I would argue that active Lyme disease infection is clearly identified by positive IgM western blot results. Medical texts about antigenic variation in a wide variety of diseases have been published, including chapters on Lyme disease by Barbour, who concedes that antigenic variation and non-expression cause and an ongoing IgM response. Yet the Infectious Diseases Society of America has summarily declared that IgM western blot results are unreliable in a disease that is known to be chronic and that is known to involve antigenic variation. Prior to 1994, several of the IDSA authors published numerous peer-reviewed articles (for what pre-publication peer review is worth) conceding that antigenic variation occurs frequently in Lyme disease. I don’t understand why active infection is recognized in at least a dozen other intractable infections that involve antigenic variation when 100% specific IgM western blot results are positive years after the infection was transmitted, but Lyme disease is the only exception in which IgM western blot results during chronic infection are inexplicably inaccurate — with no evidence for inaccuracy, but a good deal of pure speculation by the IDSA as to why such test results might be inaccurate. Of hundreds of thousands of test results, I am aware of only ONE purportedly false positive test result with the IgM western blot using IGeneX criteria, reported in the internal validation study published by IGeneX in 2007, which incorporated Engstrom et al.’s [1] data on early Lyme disease as well as the two most highly-specific bands (when appearing simultaneously), i.e., bands 31 and 34. And even that “false positive” was actually a false negative when the CDC performed its testing. “This sample was included in the CDC panel.
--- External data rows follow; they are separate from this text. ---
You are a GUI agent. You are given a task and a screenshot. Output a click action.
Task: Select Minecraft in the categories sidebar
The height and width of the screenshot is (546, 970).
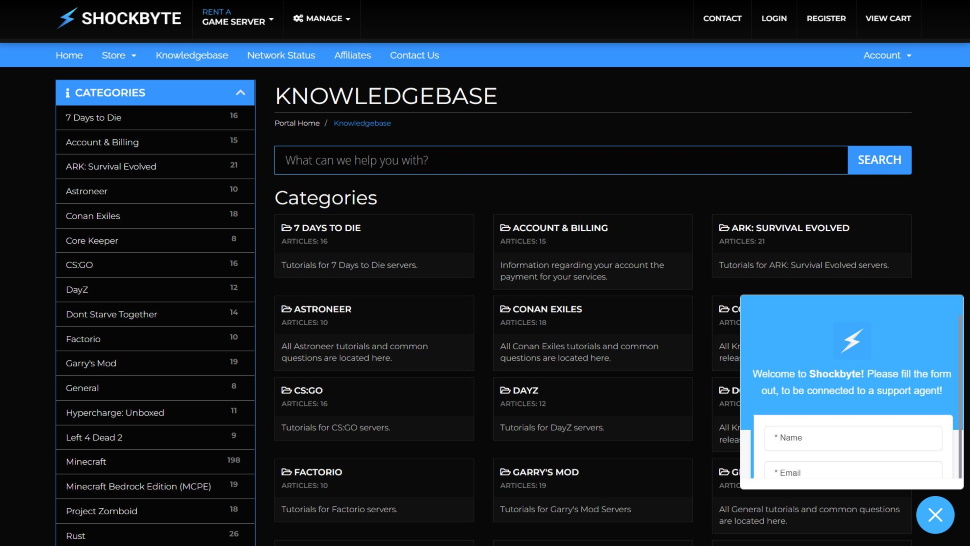coord(155,462)
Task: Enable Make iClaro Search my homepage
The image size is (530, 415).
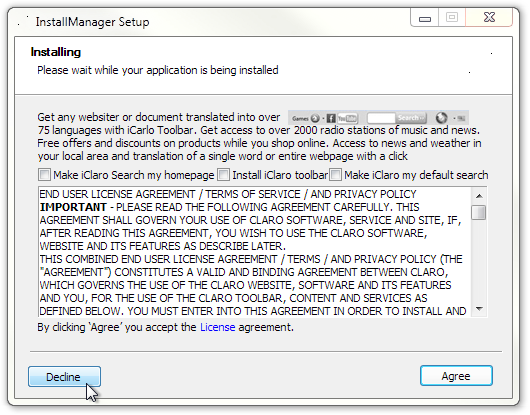Action: tap(44, 175)
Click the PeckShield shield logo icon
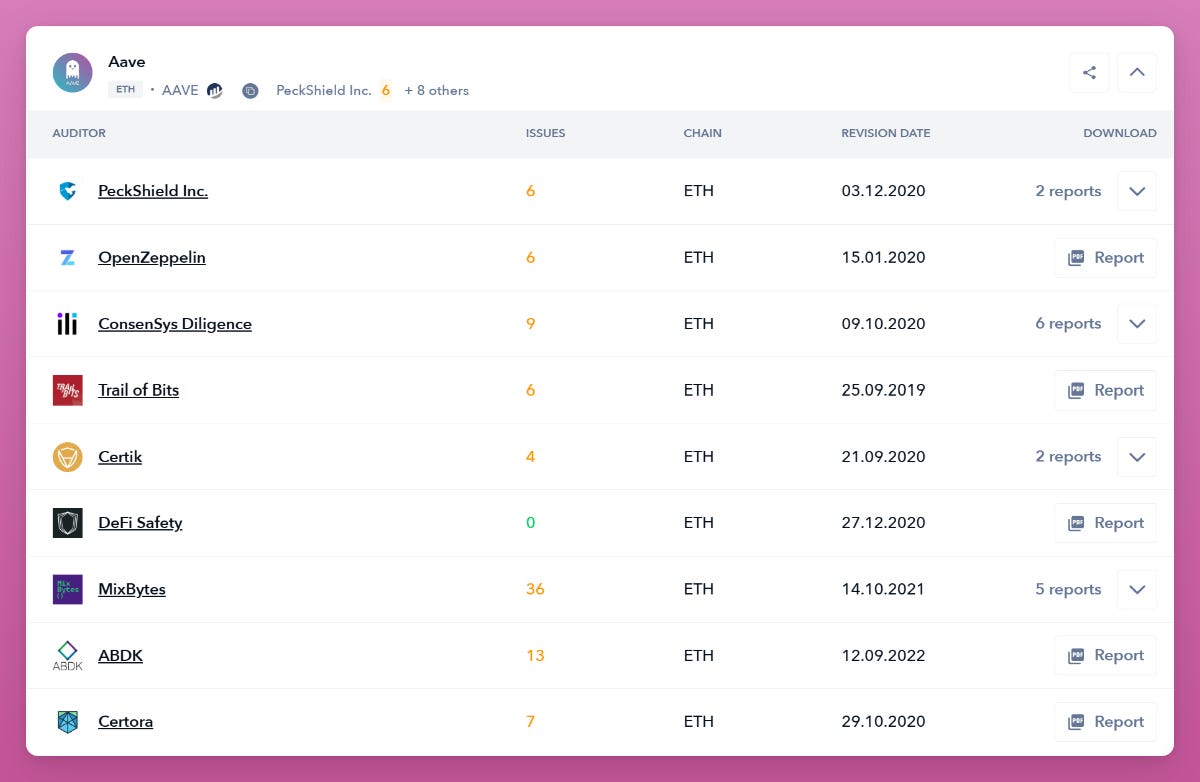Viewport: 1200px width, 782px height. tap(67, 190)
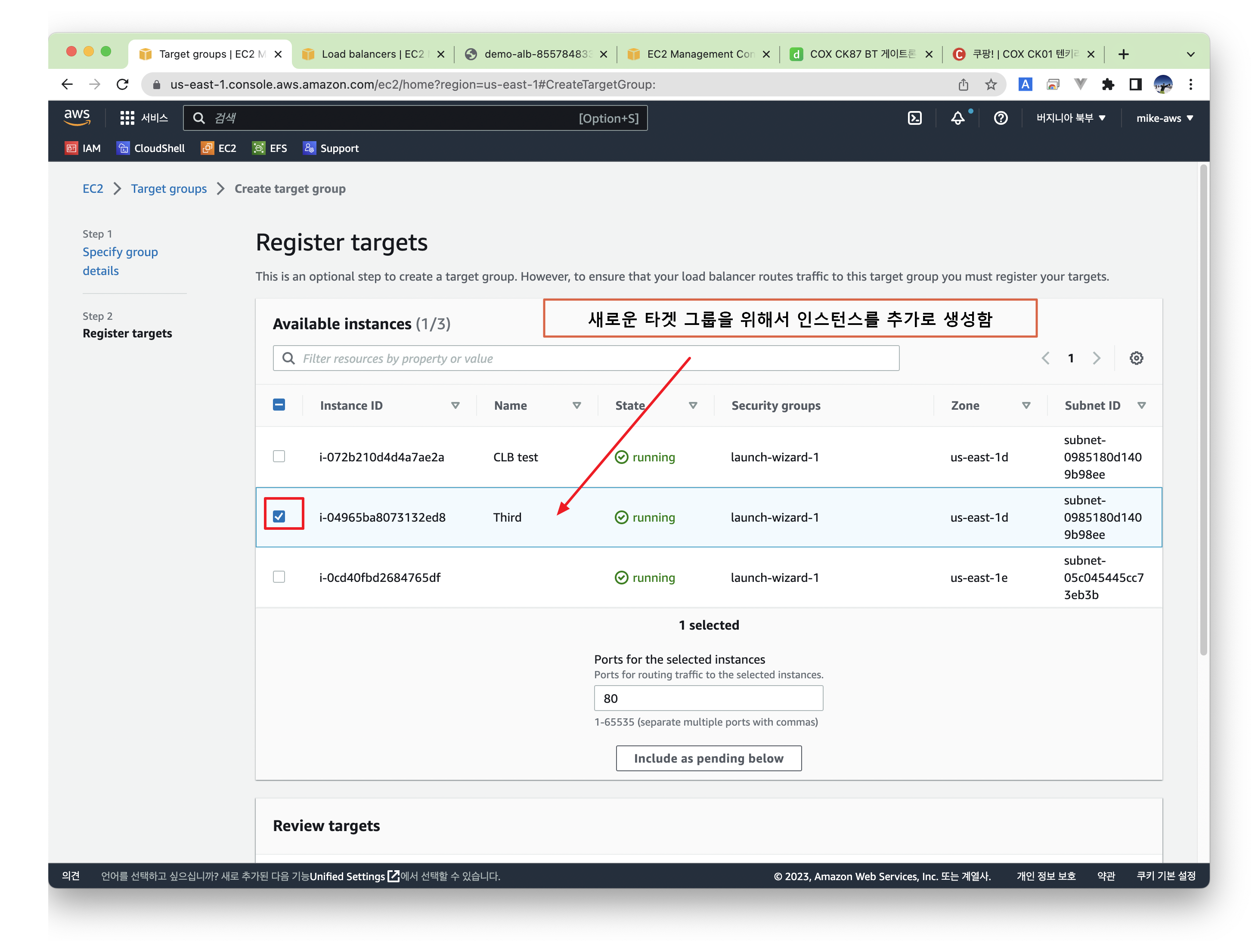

It was negative for ELISA by all methods, but positive for IgM bands 23-25. 31, 34. 39. and 41 kDa and IgG bands 31, 41, and 58 kDa. Thus. this sample [was obviously positive and] is of questionable origin.”[2]
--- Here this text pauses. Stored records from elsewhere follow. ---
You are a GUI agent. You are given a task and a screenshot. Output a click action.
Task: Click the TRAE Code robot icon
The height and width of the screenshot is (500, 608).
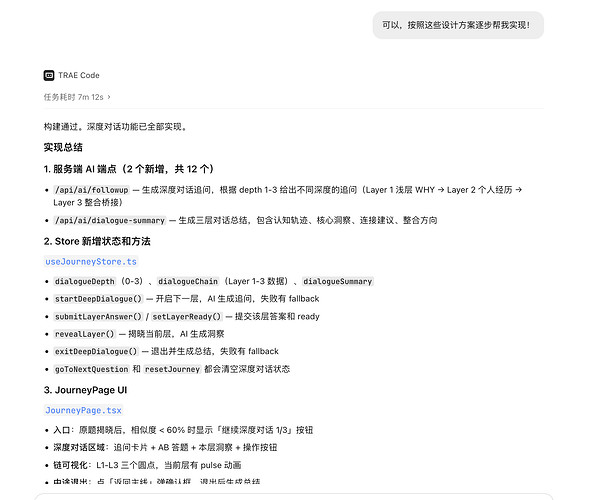(49, 75)
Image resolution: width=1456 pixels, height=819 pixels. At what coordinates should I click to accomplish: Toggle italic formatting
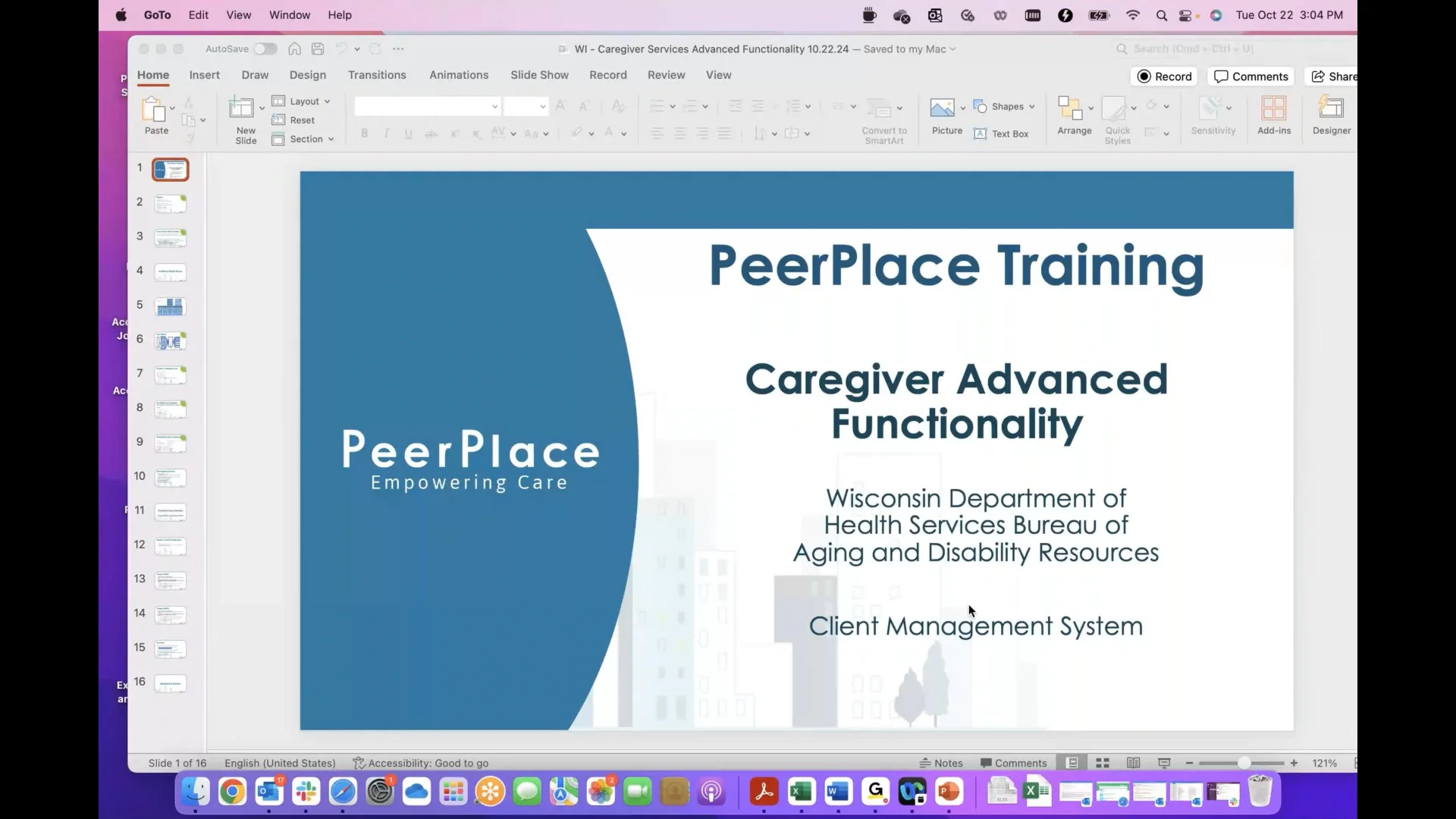387,133
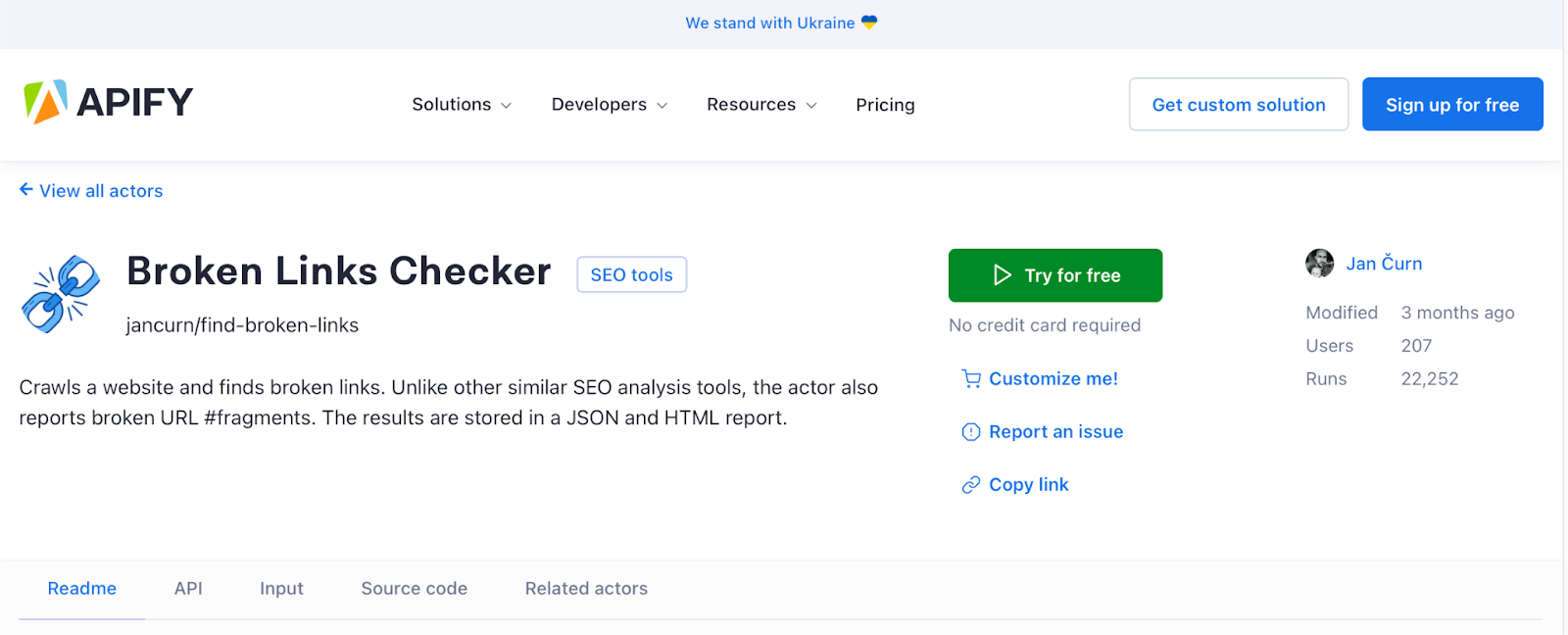Screen dimensions: 1568x635
Task: Click the shopping cart Customize me icon
Action: (x=971, y=379)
In 1994, Dr. Paul Fawcett and Dr. Alan Steere published an abstract of a study reviewing the accuracy of the testing criteria proposed at the Dearborn Conference and subsequently adopted by the IDSA and CDC. Both doctors concluded that under the new criteria (now “old criteria” that continue to be used), only 20 of 66 symptomatic pediatric patients with a history of a tick bite and bull’s eye rash who were positive under the old western blot interpretation were considered positive under the new criteria to result.[3]
It is simply undeniable that the CDC and IDSA are not relying upon scientific evidence to justify the continue use of inaccurate testing. Perhaps we should be asking talk show hosts what they think is motivating the CDC and IDSA, after explaining the effects of The Bayh-Doyle Act of 1980, as amended.
1. Engstrom SM, Shoop E, Johnson RC. Immunoblot interpretation criteria for serodiagnosis of early Lyme disease. J Clin Microbiol. 1995 Feb;33(2):419-27.
2. . Shah JS, Du Cruz I, Wronska D, Harris S, Harris NS. Comparison of specificity and sensitivity of Igenex Lyme western blots using Igenex criteria and CDC criteria for a positive western blot. Townsend Letter. 2007; 275: 129-135.
3. Rheumatology Conference in Texas, chaired by Dr. Alan Steere, MD (1995 Rheumatology Symposia Abstract #1254, Dr. Paul Fawcett, et al.)